[Records from a dataset]
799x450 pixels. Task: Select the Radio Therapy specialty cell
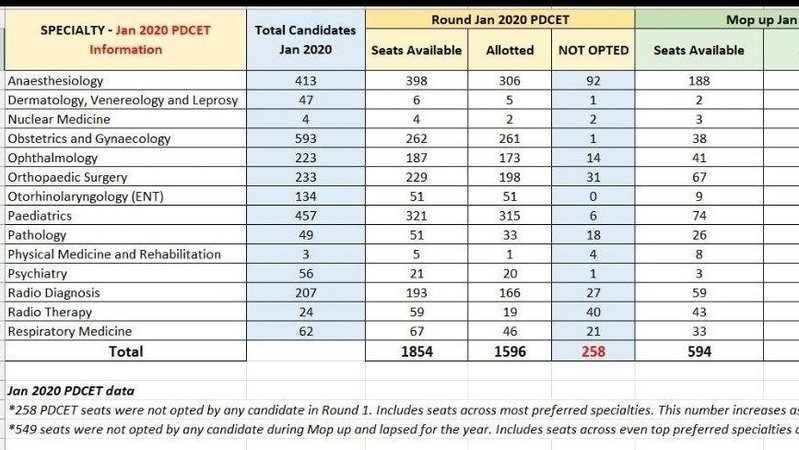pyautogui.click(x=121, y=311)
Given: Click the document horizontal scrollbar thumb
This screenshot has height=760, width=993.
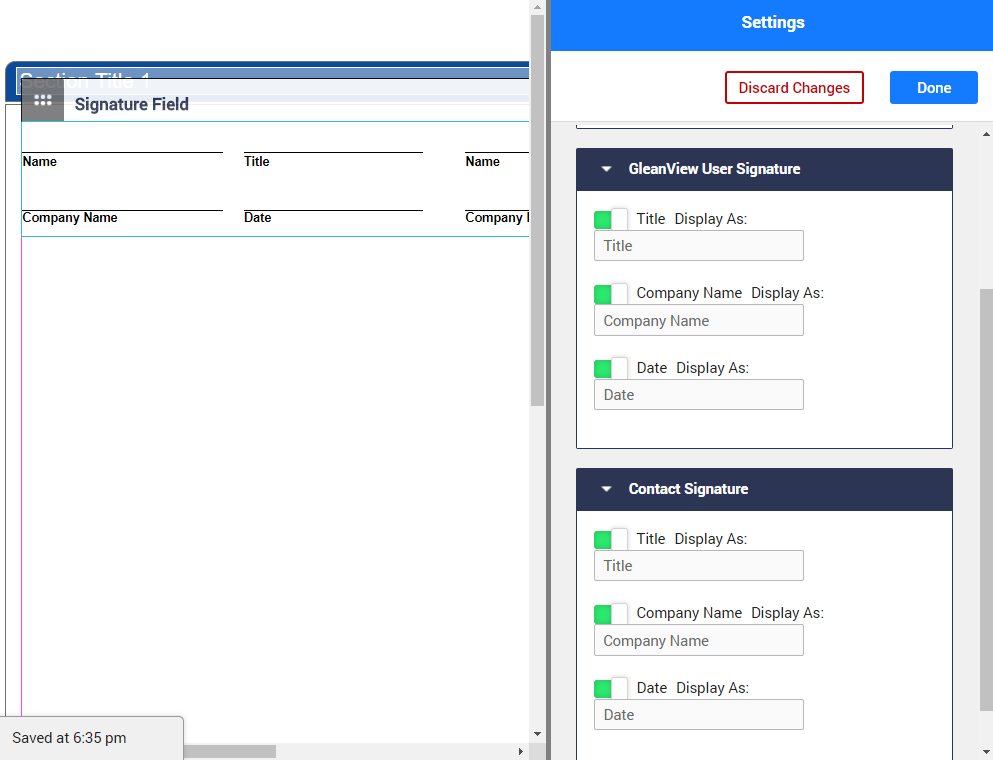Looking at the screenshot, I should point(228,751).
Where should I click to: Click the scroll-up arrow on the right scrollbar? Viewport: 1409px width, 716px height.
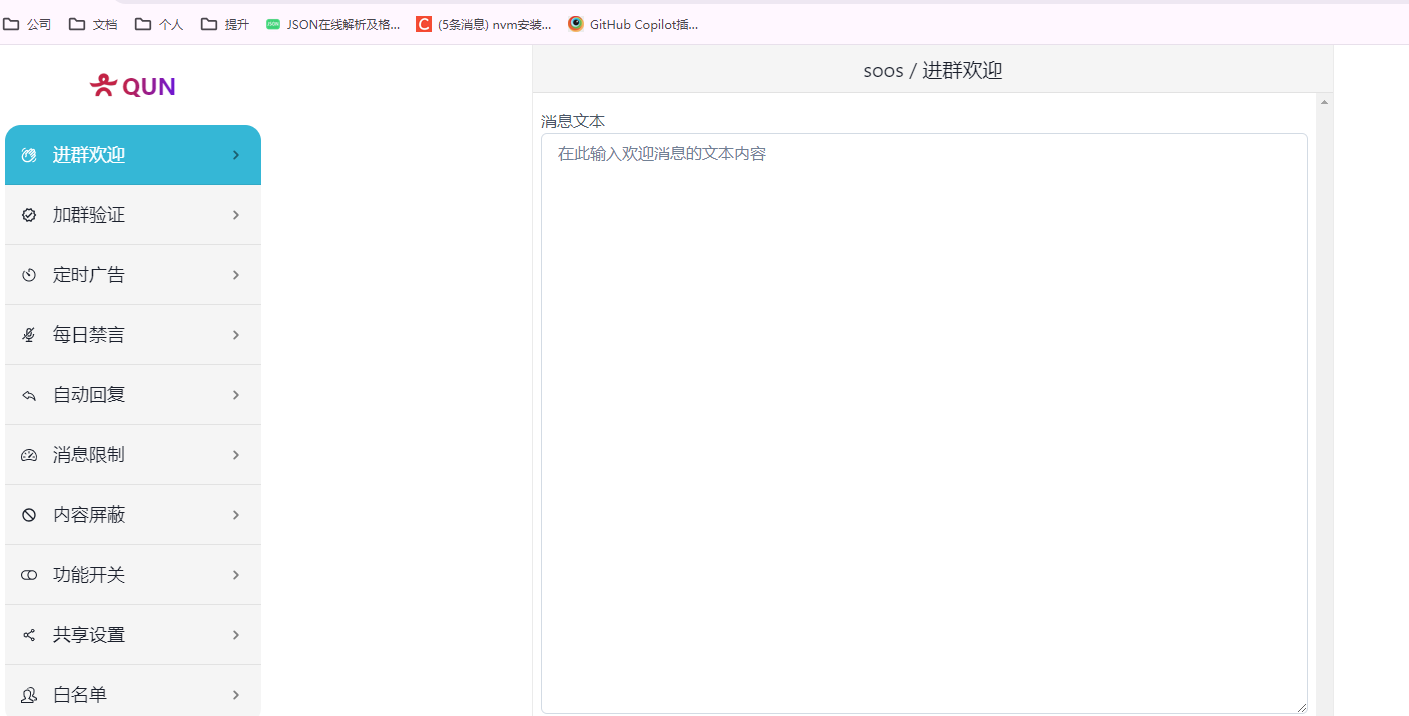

- _Required work_: Please repeat the records above exactly, omitting any pictures they contain.

- _Solution to this task_:
799x450 pixels. Task: Select the Radio Therapy specialty cell
pyautogui.click(x=121, y=311)
Given: Click the document horizontal scrollbar thumb
This screenshot has height=760, width=993.
Looking at the screenshot, I should point(228,751).
Where should I click to: Click the scroll-up arrow on the right scrollbar? Viewport: 1409px width, 716px height.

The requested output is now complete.